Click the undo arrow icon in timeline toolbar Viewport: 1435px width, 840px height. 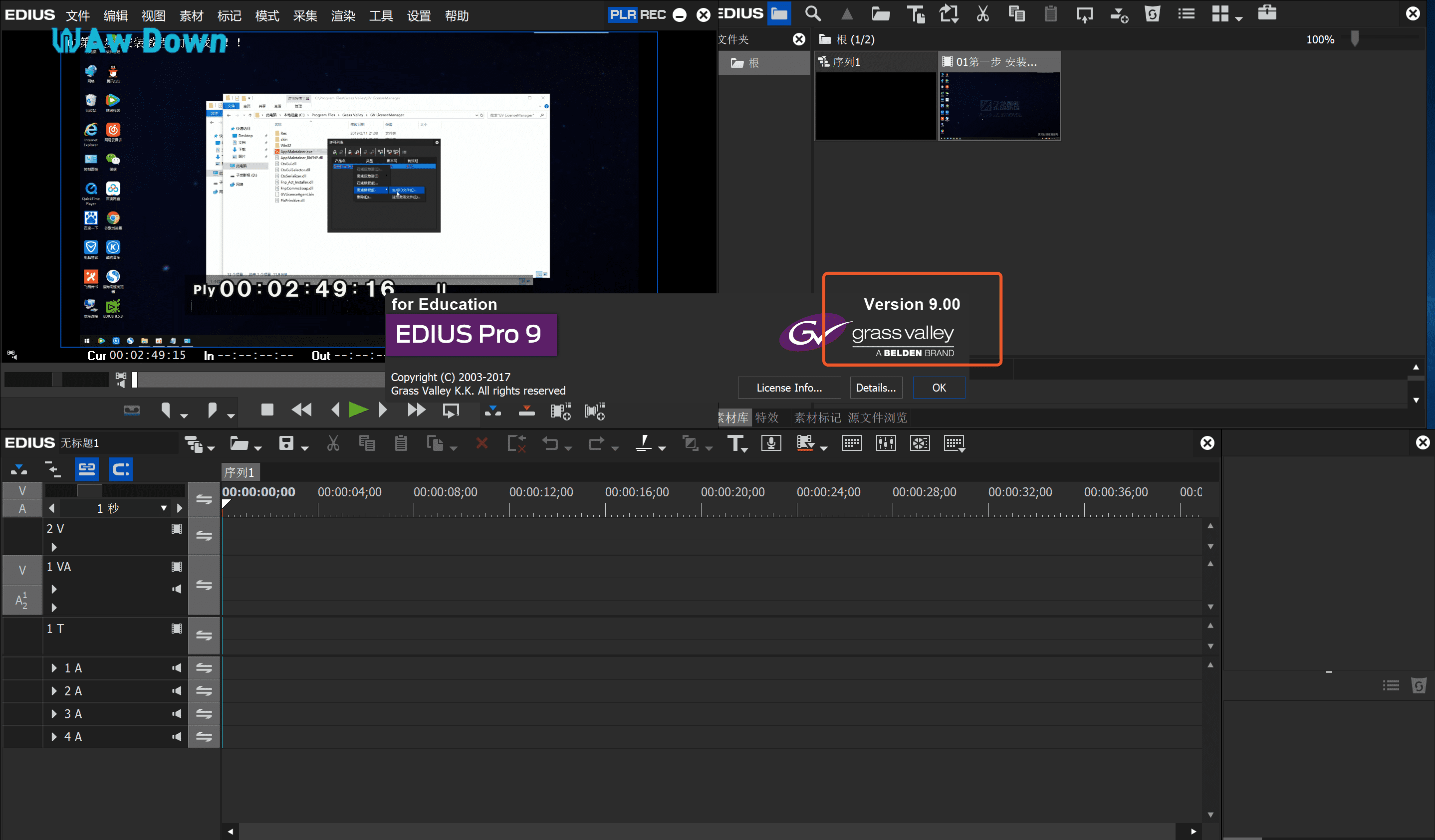click(x=550, y=443)
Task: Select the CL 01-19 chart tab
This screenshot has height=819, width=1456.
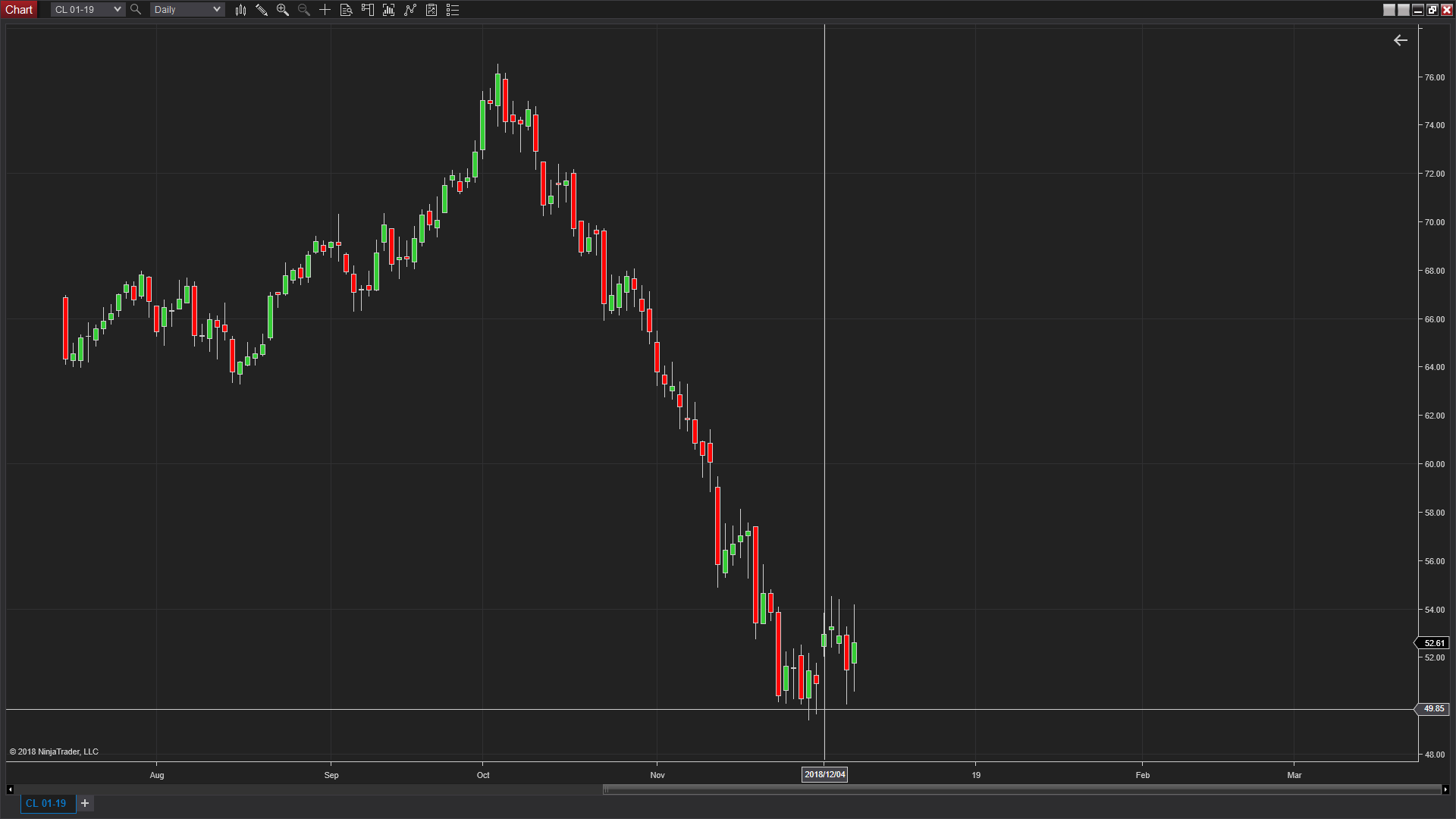Action: tap(46, 803)
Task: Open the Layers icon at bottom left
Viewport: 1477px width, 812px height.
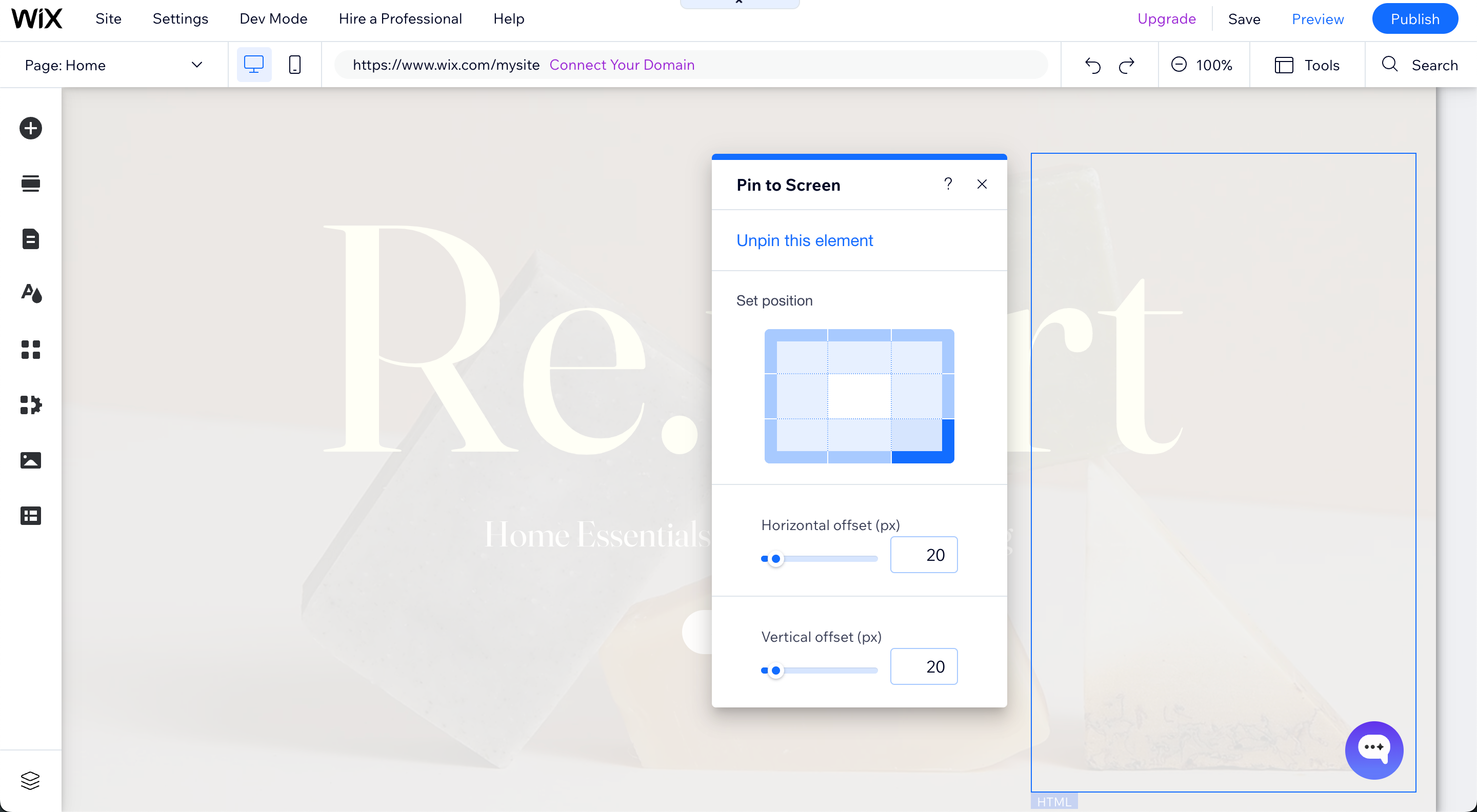Action: pyautogui.click(x=30, y=781)
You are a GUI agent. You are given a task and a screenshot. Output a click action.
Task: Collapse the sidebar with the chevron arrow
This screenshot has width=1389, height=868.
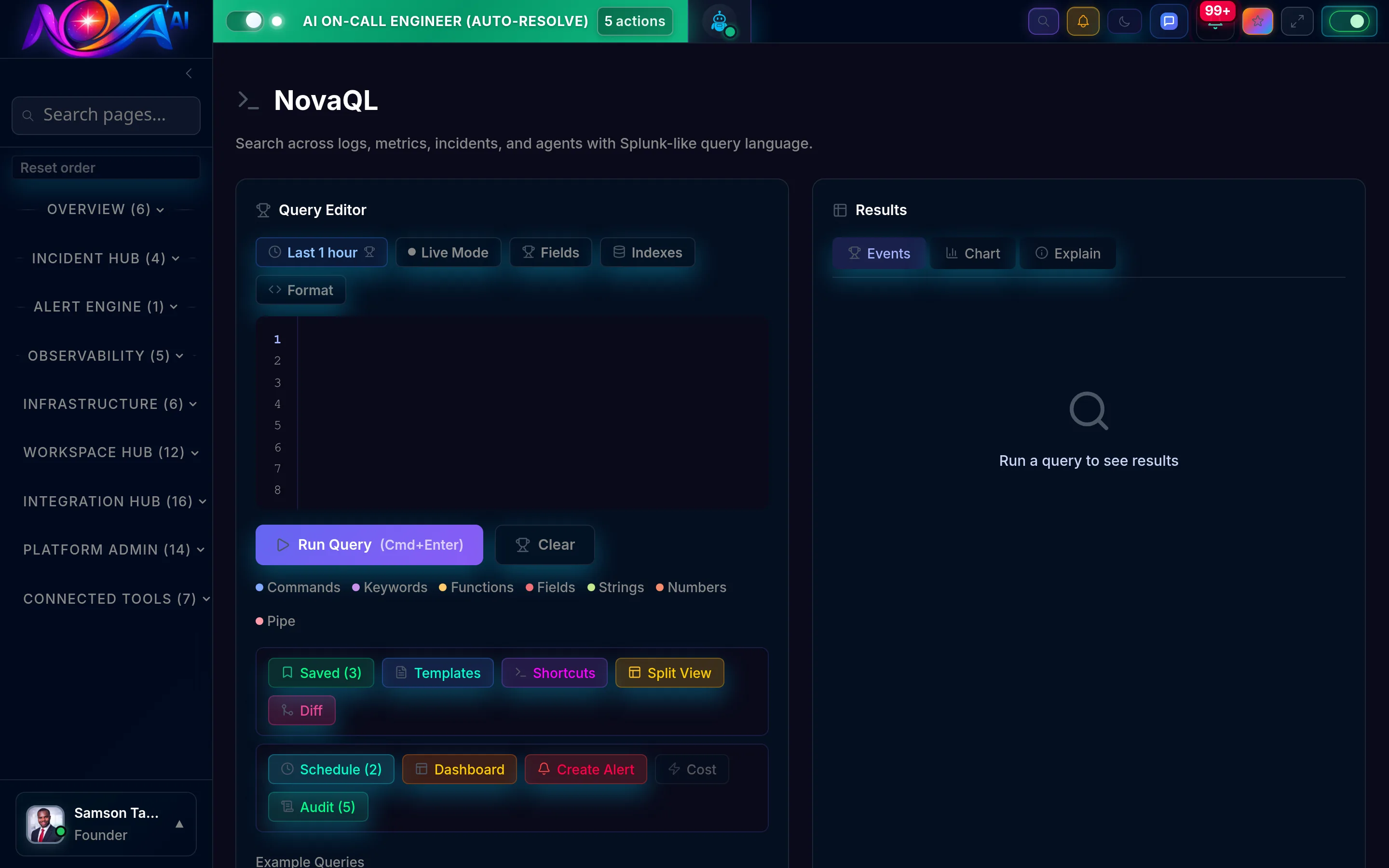click(188, 73)
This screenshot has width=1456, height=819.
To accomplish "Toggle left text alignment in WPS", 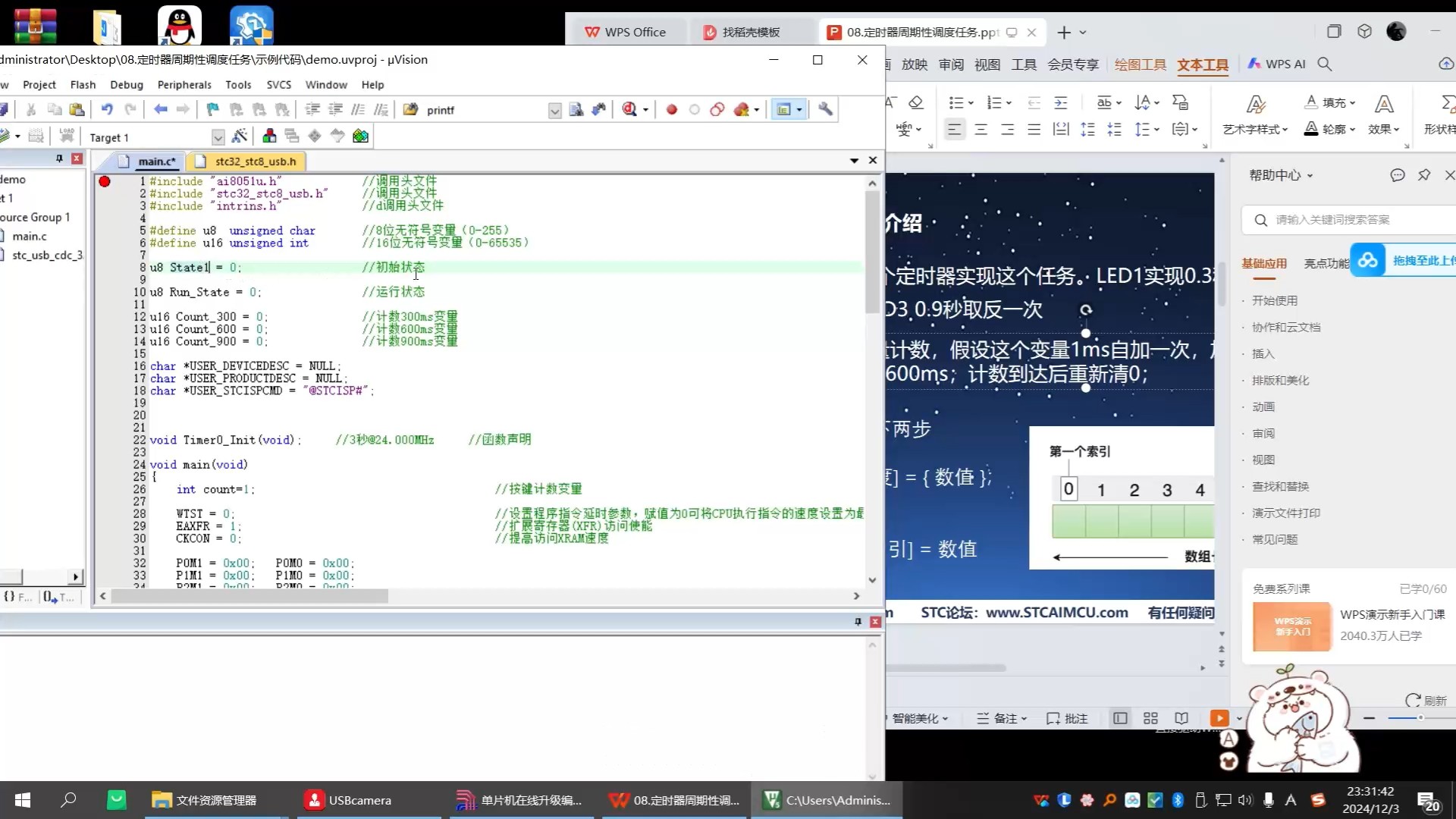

- **Work order**:
Nothing but the lines from the line with "This screenshot has width=1456, height=819." through the last line of the listing above should be repeated, and pictures should be left out.

- **Exercise output**:
This screenshot has width=1456, height=819.
To accomplish "Toggle left text alignment in WPS", 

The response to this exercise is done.